Really will be sad to leave Sydney. It is one of the greatest cities in the world and I would love to come back one day. Anyway it's off to Perth now for two weeks


----------



## roddy (Dec 25, 2008)

i would have thot it would take about two weeks to get over to Perth,,, anyway,, keep your eye out for you know who :wink:


----------



## Hilly10 (Feb 4, 2004)

roddy said:


> i would have thot it would take about two weeks to get over to Perth,,, anyway,, keep your eye out for you know who :wink:


WHO


----------



## roddy (Dec 25, 2008)

Hilly10 said:


> roddy said:
> 
> 
> > i would have thot it would take about two weeks to get over to Perth,,, anyway,, keep your eye out for you know who :wink:
> ...


KYLIE !!!!!!!!!! :roll:


----------



## Hilly10 (Feb 4, 2004)

It's the Aussie Rules final today and Fremantle Dockers are in the final over in Melbourne.
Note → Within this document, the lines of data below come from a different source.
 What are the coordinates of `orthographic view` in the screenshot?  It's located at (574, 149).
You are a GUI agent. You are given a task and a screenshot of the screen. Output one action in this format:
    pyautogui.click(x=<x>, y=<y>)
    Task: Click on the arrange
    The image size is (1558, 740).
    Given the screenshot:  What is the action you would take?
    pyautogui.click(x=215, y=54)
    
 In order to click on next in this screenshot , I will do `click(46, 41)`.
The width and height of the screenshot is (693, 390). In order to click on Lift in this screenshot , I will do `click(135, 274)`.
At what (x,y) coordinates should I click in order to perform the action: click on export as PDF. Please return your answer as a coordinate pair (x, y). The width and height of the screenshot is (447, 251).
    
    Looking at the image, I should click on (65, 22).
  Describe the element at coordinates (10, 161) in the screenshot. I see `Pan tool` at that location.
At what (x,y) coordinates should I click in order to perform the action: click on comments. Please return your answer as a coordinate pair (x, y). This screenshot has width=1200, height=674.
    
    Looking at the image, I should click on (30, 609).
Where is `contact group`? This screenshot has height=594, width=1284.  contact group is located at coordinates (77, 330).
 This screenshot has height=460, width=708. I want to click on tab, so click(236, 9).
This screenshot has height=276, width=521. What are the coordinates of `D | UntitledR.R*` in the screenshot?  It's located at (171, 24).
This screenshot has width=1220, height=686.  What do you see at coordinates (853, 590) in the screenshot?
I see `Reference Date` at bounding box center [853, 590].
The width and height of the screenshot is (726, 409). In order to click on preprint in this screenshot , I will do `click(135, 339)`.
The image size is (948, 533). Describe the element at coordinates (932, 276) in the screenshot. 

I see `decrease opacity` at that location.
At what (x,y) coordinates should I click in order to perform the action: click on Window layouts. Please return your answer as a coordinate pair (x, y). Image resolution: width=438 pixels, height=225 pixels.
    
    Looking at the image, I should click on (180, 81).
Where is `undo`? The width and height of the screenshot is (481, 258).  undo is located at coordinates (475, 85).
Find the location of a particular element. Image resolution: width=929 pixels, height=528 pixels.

The Dockers are my cousins team the whole town as gone crazy complete underdogs they are. Anyway it's going to be boozy afternoon.


----------



## jamman (May 6, 2002)

roddy said:


> Hilly10 said:
> 
> 
> > roddy said:
> ...


He should be so lucky, lucky lucky lucky

Start taking pics Hilly will be a good journal to look back over


----------



## roddy (Dec 25, 2008)

That ARF is mad , it makes rugby look tame , 
Some pictures of Kylie would be great


----------



## Hilly10 (Feb 4, 2004)

Well the Dockers lost but did not disgrace themselves. You are right Roddy lost count of how manny players went off with blood injuries. There where 40 thousand people in Main Street in Fremantle the place was rocking, we stayed at home where the drink flowed better


----------



## Hilly10 (Feb 4, 2004)

Hi guys
First things first. Roddy I am sure I spotted Kylie today,well if it wasn't the bugle in my pants was for nothing. Anyway I have ended up in Adelaide now, and what a really nice city. I have a great hotel on the seafront in Geneil, bars shops etc that are some of the best I have encountered on my trip ,and the Aussies here are so friendly, it's untrue. Tomorrow I catch the Indian Pacific train to Sydney,really looking forward to that. It's nearing the end of my trip now as the wife on FaceTime yesterday said don't you think it's time you came home. Fair play


----------



## roddy (Dec 25, 2008)

i can only say that i hope it was Kylie,, i would hate to think that you have had to endure all those sun drenched beaches, cold beers , ausie barbies etc for three weeks without something to remember your time by... 8)
oh BTW, it is bloody freezin here :x


----------



## NaughTTy (Jul 9, 2003)

Hate to burst both of your bubbles, but Kylie is currently in the UK filming for The Voice, so I guess the bugle in your pants Hilly was just pining for your wife


----------



## Hilly10 (Feb 4, 2004)

It was 28 degrees here on Wednesday, Guess what I get here, pissing down and 15 degrees


----------



## roddy (Dec 25, 2008)

NaughTTy said:


> Hate to burst both of your bubbles, but Kylie is currently in the UK filming for The Voice, so I guess the bugle in your pants Hilly was just pining for your wife


WHERE ????


----------



## Spandex (Feb 20, 2009)

According to Wikipedia, some auditions in Manchester and the rest in and around London. Most of the London ones are just down the road from me.


----------



## roddy (Dec 25, 2008)

Spandex said:


> According to Wikipedia, some auditions in Manchester and the rest in and around London. Most of the London ones are just down the road from me.


auditions for what ??


----------



## mullum (Sep 16, 2011)

"The Voice" - another awful TV talent/singing show. But this paid for with the licence fee :-\


----------



## roddy (Dec 25, 2008)

mmm, well i hope Kylie does well...


----------



## Hilly10 (Feb 4, 2004)

NaughTTy said:


> Hate to burst both of your bubbles, but Kylie is currently in the UK filming for The Voice, so I guess the bugle in your pants Hilly was just pining for your wife


Thanks Paul that's pissed on my parade  must have been a look a like :roll:


----------



## NaughTTy (Jul 9, 2003)

Hilly10 said:


> NaughTTy said:
> 
> 
> > Hate to burst both of your bubbles, but Kylie is currently in the UK filming for The Voice, so I guess the bugle in your pants Hilly was just pining for your wife
> ...


Sorry buddy! :wink:


----------



## Hilly10 (Feb 4, 2004)

It's was a life size cardboard cutout ( very small )Kylie advertising Melbourne Cup Ladies day. I knew I had seen her.


----------